The Seven Bowls of God’s Wrath
16 Then I heard a loud voice from the temple saying to the seven angels, “Go, pour out the seven bowls of God’s wrath on the earth.” 2 The first angel went and poured out his bowl on the land, and ugly, festering sores broke out on the people who had the mark of the beast and worshiped its image. 3 The second angel poured out his bowl on the sea, and it turned into blood like that of a dead person, and every living thing in the sea died. 4 The third angel poured out his bowl on the rivers and springs of water, and they became blood. 5 Then I heard the angel in charge of the waters say:“You are just in these judgments, O Holy One, you who are and who were; 6 for they have shed the blood of your holy people and your prophets, and you have given them blood to drink as they deserve.” 7 And I heard the altar respond: “Yes, Lord God Almighty, true and just are your judgments.”
The loud voice from the temple is likely the voice of God as no other being could enter the temple until after the seven plagues of the seven angels were completed as instructed in the previous chapter (15:8).
In the trumpet series there was a break between the first four trumpets (8:7-12) and the last three; signaled by a flying eagle announcing three more “woes,” (8:13). In the bowl series, as in the seven judgments of chapter 14, the break is between the first three and the last four, signaled by a solemn exchange between the angel of the waters and the altar.
The first three bowls parallel the first three trumpets (8:7-12) in that they affect, in sequence, the earth, the sea and the fresh waters. Yet the bowls do not merely repeat the earlier series. First, the intensity is greater and has global implications. The trumpet series affected one-third of the earth, sea and fresh water respectively; as well as a third of the sun, moon and stars, while the judgments introduced by the bowls have no limitations.
Second, in contrast to the earlier series, humans are affected from the start.
The humans who suffer from these plagues are specifically those who had the mark of the beast and worshiped his image. Still another difference, reflected perhaps in the fact that all seven judgments are repeatedly called “plagues” (15:1, 8; 16:9), is that they correspond more closely to the Exodus plagues than do the judgments introduced in the trumpet series.
The first bowl brings ugly and painful sores on those who bear the beast’s mark (see Ex 9:8-12); the second turns the sea into blood like that of a dead man, and every living thing in the sea dies, while the third turns the fresh waters to blood (see Ex 7:14-25). In the trumpet series there were no sores or boils; only a third of the sea was turned to blood, but as only one detail among several (8:8-9); and fresh waters were poisoned but not turned to blood (8:10-11).
Here, the angel in charge of the waters comments on the judgment of the fresh waters introduced by the third bowl, and with a response from the [another out of the,KJV] altar provides a momentary pause in the action. The pattern of a pronouncement followed by a response introduced by yes recalls the earlier exchange between a “voice from heaven” and “the Spirit” about “the dead who die in the Lord” (14:13), also following a series of three angels and preceding the appearance of four more.

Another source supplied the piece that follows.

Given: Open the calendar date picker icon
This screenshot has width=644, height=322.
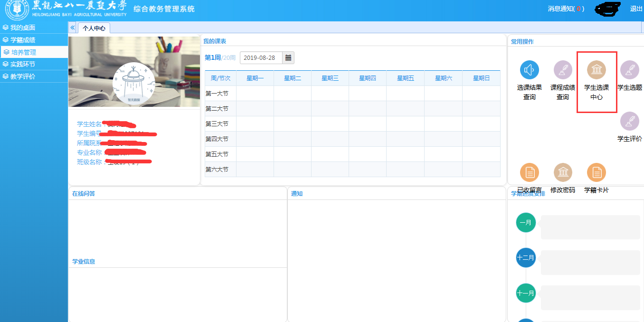Looking at the screenshot, I should click(x=288, y=58).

Taken together, the angel’s pronouncement and the [another out of the, KJV] altar’s response form a kind of hymn that begins and ends with an acknowledgment of the justice of God’s wrath displayed on the earth: You are just in these judgments, you who are and who were, the Holy One, because you have so judged, and Yes, Lord God Almighty, true and just are your judgments . Like “the song of Moses . . . and the song of the Lamb” (15:3), the angel’s hymn addresses the Lord God Almighty and echoes such lines from the previous song as “just and true are your ways” (15:3), “for you alone are holy,” and “your righteous acts have been revealed” (15:4).
The heart of the judgment hymn is the pronouncement in verse 6: for they have shed the blood of your holy people, or saints, and prophets, and you have given them blood to drink as they deserve. This song has God forcing unrepentant unbelievers to drink blood to avenge the deaths of the martyrs.
Here the reference to holy people speaks to those who are set apart because of their relationship with Jesus Christ. In Revelation saints can be Christians in general or those believers facing persecution and martyrdom.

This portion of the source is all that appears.